WASHINGTON (CN) - Pharmaceutical care giant Omnicare persuaded the Supreme Court on Monday to review whether investors have adequately pleaded securities claims.
After Omnicare, which is the nation's largest provider of pharmaceutical care services for the elderly and other residents of long-term care facilities in the United States and Canada made its December 2005 public stock offering, investors claimed that there were material misstatements or omissions in a registration statement filed with the Securities and Exchange Commission.
They claimed Omnicare had made kickback arrangements with pharmaceutical manufacturers and had submitted false claims to Medicare and Medicaid, among other illegal activities.
Meanwhile the company's SEC registration statement had stated "that its contracts with drug companies were 'legally and economically valid
arrangements that bring value to the healthcare system and patients that we serve,'" according to the complaint (emphasis in original).
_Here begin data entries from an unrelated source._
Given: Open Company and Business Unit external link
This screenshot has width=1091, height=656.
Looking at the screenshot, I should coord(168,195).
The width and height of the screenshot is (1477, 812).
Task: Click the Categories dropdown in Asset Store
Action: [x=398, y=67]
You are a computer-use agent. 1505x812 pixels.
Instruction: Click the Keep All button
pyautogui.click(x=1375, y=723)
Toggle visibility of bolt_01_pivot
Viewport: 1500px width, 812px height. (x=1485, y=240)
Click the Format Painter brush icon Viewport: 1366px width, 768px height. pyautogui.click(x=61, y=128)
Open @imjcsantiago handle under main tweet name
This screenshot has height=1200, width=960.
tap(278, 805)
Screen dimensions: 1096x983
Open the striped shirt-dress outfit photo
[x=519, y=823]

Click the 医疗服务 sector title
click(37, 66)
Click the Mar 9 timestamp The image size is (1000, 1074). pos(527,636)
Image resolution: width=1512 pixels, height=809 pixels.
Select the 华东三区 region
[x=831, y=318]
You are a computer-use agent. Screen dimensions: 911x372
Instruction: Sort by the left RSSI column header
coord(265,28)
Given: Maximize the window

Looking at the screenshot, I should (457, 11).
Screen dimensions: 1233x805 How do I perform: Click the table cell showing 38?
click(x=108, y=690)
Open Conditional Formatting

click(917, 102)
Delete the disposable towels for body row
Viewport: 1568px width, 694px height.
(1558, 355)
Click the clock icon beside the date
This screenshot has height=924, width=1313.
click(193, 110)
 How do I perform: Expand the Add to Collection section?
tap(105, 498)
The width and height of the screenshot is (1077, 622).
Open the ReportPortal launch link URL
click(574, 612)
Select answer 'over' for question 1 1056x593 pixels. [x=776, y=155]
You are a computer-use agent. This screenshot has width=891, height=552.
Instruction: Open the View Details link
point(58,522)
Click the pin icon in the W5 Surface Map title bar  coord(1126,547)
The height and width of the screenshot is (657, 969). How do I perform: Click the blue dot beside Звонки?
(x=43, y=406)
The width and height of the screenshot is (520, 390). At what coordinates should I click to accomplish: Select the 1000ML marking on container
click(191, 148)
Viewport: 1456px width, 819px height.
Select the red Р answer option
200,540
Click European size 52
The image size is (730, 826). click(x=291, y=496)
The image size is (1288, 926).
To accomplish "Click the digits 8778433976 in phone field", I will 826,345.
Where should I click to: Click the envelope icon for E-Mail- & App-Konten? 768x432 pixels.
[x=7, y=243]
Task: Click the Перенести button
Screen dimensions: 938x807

A federal judge in Kentucky never certified a class in the 2006 lawsuit and dismissed the complaint in its entirety in 2007.
The 6th Circuit revived the allegations under Section 11 of the Securities Act of 1934 two years later, but the court dismissed the case again in 2012, finding that Section 11 claim "sounds in fraud."
In a partial reversal
last year, the federal appeals court revived the allegation that Omnicare's statements of "legal compliance" involved material misstatements and omissions.
The Supreme Court granted Omnicare a writ of certiorari Monday but did not issue any comment on the case, as is its custom.
The Indiana State District Council of Laborers and HOD Carriers Pension and Welfare Fund leads the class action along with the Cement Masons Local 526 Combined Funds and the Laborers District Council Construction Industry Pension Fund.